■ **Material zur Bearbeitung**:
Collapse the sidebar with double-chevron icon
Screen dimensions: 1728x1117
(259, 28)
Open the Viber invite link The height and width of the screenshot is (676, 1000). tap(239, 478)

* * *

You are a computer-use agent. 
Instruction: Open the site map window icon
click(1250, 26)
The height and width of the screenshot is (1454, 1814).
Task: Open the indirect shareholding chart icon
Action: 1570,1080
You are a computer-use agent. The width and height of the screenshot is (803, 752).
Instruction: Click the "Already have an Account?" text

■ **Aufgabenstellung**: Trage aus dem Material oben alle Zeilen zusammen, in denen das Wort „width“ vorkommt.

■ **Lösung**:
Open the Viber invite link The height and width of the screenshot is (676, 1000). tap(239, 478)
The height and width of the screenshot is (1454, 1814).
You are a computer-use agent. The width and height of the screenshot is (803, 752).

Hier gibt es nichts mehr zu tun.